Beggars and Mentally Ill Havanans

In the city of Havana, the number of mentally ill street people in their filthy and ragged clothing increases on a daily basis.  The number of beggars is also going up — you can find them in just about any doorway lying on cardboard asking for change with their lost looks.  And on any corner there are street vendors selling peanuts, cheap things, loose cigarettes and second-hand items.

It is almost a legion.  Walk around the old Capitol Building and Central Park and you will see more than a few senior citizens, dressed in worn-out but clean clothing, all asking for money from the pale European tourists, who, fascinated by all of this, shoot photographs in bursts with their digital cameras.  You’ll also see 11- or 12-year old children begging for money from the foreigners.

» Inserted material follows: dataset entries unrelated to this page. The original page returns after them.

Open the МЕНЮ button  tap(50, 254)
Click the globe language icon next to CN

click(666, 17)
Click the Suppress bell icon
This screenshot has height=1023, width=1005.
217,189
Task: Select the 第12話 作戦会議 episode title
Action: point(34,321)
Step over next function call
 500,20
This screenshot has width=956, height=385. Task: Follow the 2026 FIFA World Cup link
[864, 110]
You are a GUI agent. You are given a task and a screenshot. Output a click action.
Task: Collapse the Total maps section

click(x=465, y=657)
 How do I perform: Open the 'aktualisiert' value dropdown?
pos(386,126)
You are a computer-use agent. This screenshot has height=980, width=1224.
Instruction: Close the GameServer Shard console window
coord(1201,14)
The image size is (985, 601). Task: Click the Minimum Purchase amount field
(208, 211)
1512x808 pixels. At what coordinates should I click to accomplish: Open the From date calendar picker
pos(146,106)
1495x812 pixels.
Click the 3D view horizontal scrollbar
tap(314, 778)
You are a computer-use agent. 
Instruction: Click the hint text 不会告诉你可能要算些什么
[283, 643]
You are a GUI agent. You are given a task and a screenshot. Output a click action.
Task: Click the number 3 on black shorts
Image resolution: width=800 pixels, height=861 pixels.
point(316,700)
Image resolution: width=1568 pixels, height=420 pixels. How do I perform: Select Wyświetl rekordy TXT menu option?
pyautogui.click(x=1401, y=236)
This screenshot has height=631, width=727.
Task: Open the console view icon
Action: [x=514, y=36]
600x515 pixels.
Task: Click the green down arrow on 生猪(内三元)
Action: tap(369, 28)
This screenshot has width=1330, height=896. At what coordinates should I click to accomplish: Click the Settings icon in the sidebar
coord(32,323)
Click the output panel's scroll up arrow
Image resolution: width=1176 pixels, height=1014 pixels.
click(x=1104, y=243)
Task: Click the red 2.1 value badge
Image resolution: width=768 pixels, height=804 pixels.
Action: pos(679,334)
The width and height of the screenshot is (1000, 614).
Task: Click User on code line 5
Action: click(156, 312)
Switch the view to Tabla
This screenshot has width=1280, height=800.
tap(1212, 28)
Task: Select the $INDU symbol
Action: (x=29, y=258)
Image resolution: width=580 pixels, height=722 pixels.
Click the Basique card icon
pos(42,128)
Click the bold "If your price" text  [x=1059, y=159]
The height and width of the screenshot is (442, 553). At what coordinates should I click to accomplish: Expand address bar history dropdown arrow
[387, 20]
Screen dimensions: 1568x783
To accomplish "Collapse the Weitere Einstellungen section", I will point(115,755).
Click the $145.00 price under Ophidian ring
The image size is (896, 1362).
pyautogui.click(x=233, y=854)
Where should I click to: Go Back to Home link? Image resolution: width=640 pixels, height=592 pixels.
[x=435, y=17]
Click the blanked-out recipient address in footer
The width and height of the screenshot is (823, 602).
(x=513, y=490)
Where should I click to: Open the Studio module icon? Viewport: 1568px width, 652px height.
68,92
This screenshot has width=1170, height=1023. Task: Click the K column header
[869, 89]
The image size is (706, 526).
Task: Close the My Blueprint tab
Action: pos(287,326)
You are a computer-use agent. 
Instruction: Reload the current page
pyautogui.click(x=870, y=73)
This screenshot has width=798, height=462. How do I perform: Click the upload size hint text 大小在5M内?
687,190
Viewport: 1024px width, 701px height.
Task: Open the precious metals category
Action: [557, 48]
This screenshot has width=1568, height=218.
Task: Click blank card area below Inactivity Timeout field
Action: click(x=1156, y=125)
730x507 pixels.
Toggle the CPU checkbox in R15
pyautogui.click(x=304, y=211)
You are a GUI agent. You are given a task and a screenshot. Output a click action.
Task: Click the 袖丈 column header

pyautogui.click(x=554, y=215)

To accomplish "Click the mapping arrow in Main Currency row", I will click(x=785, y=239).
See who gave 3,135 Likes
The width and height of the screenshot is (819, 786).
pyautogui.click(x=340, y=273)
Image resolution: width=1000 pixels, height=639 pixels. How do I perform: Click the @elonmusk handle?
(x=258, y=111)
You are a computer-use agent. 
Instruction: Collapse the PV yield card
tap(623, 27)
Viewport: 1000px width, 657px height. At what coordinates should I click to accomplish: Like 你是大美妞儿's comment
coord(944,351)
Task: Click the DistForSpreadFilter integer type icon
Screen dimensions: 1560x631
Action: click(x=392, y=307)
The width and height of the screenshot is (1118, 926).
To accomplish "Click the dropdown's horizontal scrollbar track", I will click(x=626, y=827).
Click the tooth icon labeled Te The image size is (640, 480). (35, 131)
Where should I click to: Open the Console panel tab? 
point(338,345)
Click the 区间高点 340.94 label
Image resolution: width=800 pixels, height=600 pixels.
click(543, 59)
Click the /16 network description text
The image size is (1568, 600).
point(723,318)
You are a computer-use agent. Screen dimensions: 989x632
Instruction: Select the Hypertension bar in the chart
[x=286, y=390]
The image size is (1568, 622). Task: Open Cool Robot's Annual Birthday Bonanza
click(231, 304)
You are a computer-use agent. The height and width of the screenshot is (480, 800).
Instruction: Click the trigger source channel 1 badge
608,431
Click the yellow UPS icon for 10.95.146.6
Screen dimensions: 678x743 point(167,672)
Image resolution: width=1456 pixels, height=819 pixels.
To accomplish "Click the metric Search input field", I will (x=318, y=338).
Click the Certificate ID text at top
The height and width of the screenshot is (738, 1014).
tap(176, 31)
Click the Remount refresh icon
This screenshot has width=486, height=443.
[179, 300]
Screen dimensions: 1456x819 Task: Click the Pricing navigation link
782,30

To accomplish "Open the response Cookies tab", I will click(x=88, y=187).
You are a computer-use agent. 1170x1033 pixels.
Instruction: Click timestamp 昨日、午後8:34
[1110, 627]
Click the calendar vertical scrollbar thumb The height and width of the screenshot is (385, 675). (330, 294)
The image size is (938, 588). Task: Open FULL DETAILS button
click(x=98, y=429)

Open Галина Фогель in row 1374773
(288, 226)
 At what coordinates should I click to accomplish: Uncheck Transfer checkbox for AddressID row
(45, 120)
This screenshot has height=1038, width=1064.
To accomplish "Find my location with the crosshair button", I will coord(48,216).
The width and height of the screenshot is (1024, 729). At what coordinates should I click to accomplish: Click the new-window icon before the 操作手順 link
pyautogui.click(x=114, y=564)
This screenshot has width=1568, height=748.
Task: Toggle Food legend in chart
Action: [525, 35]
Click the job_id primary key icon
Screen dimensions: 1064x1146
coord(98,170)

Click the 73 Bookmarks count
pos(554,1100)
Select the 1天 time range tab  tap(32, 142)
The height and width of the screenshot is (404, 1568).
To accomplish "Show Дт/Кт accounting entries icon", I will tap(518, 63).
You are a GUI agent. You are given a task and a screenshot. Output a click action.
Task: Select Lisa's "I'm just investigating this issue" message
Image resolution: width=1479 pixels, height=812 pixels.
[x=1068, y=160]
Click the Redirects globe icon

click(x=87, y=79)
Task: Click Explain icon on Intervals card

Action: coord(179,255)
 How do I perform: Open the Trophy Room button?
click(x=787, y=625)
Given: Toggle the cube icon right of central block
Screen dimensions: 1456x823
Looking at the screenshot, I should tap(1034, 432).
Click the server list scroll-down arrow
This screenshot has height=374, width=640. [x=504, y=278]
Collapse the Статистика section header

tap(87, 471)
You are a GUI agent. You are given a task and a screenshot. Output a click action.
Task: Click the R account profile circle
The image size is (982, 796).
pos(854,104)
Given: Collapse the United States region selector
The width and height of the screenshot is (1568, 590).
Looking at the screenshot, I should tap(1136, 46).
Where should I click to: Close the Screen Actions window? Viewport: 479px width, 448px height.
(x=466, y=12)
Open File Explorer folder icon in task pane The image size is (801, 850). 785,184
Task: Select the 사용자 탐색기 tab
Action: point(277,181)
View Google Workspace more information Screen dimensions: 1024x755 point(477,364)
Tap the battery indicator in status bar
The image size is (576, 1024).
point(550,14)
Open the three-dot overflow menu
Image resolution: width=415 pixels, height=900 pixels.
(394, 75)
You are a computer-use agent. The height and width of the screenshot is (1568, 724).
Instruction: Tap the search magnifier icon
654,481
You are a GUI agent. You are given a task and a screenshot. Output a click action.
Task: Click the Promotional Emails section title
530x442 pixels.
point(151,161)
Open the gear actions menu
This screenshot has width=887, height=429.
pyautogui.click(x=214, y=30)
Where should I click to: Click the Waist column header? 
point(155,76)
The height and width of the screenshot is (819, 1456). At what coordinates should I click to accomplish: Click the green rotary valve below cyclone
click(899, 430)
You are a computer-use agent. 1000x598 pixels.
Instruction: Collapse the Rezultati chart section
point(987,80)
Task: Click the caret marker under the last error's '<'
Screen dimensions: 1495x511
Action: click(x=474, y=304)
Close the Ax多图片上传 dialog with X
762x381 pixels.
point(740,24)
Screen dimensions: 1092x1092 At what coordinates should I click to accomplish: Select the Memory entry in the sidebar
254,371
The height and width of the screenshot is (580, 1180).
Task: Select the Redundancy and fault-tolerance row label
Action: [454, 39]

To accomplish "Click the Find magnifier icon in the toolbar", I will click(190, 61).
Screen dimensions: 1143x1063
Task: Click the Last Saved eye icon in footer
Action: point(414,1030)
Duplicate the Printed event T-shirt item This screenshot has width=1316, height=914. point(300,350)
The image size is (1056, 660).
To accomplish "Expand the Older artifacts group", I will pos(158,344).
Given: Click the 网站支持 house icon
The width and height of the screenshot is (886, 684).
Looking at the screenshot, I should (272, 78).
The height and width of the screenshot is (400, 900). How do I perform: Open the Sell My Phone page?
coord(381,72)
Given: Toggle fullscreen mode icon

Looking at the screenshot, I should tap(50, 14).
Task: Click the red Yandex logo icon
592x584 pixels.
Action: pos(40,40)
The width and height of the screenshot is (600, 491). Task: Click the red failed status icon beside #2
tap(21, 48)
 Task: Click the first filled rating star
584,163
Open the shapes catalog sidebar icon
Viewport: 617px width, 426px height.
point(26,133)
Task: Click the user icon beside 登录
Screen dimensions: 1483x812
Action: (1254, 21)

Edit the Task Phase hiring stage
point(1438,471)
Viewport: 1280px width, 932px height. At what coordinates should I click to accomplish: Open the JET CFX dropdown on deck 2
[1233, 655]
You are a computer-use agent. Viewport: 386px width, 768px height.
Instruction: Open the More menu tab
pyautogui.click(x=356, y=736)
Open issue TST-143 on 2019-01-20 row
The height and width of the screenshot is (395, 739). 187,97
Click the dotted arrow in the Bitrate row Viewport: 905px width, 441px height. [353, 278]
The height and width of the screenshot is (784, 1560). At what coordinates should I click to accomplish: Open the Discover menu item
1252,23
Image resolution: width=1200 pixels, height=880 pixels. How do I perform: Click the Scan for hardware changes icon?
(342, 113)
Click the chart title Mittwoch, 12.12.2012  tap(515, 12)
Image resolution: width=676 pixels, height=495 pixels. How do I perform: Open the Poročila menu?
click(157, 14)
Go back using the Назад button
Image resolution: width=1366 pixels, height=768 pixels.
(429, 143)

Not far away, a robust black man announces that he has souvenir pictures for the photo albums of the travelers.  He takes their photographs in black and white using a box camera from the beginning of the 20th century.  Close by, a group of beggars takes turns holding out their hands without thinking twice about badgering the foreigners.

The troupe of beggars doesn’t just swarm around the areas where distracted tourists tend to wander.  No.  The scene is a frequent one on any central street in Havana.  Or in cafés or stores that only deal in foreign currency.

When the brutal cold wave passed over Cuba during the first fortnight of January — 26 patients admitted into the psychiatric hospital in the capital died due to hypothermia and lack of food — when this happened, the mentally ill street people and vendors magically disappeared.

They were sent to decrepit shelters and guaranteed two frugal meals a day.  But the sun warmed things back up again and they returned to their everyday affairs of trying to win some small change or sell cigarettes and cheap items of limited utility.

If there is anything that fills the revolution of Fidel Castro with pride, it is that at the beginning of 1959, when the lawyer from Birán took the reins of power, you hardly saw any beggars who were out of their minds and demanding.

Back then, there were lunatics who were brilliant and agreeable, like the famous Gentleman from Paris, who was born in Galicia.  He was a crazy, extravagant person who composed poems, and who on avenues and corners in the center of Havana, gave passionate dissertations in the style of an 18th century Spaniard.

Later, when the Berlin Wall fell and the USSR closed the spigot of oil and rubles to Castro, there was a resurgence of a range of flabbergasted scruffy vagabonds who rummaged around in garbage cans looking for left-over food or an old piece of clothing or something to sell.

It is a habitual sight to see extensive legions of poverty-stricken people who have nothing in any Latin-American city you might name.  Those images which used to be unpublished in Cuba, now form part of our urban landscape.  As a result of the 26 deaths in the psychiatric hospital, known as Mazorra, and the hair-raising earthquake in Haiti that snuffed out the lives of almost 100,000 people, those of us here on the ground on the island have been left in shock.

Caridad Ruiz, who is 73 years old and an indigent without a roof who sleeps on newspapers on the pavement of the 10th of October Street, says that on those icy days her beggar’s cup with the faded image of Saint Lazarus filled with coins.  “People were more sensitive, I could eat hot food and have some rum to warm my stomach.”  That’s what the old lady says as she continues to beg for money from anyone who walks through the doorways of the popular avenue.

It could be that in Havana the crowd of beggars, the alienated and the vendors of peanuts, cigarettes and newspapers are not so numerous as in Lima, Río de Janeiro or La Paz.  But we are getting there.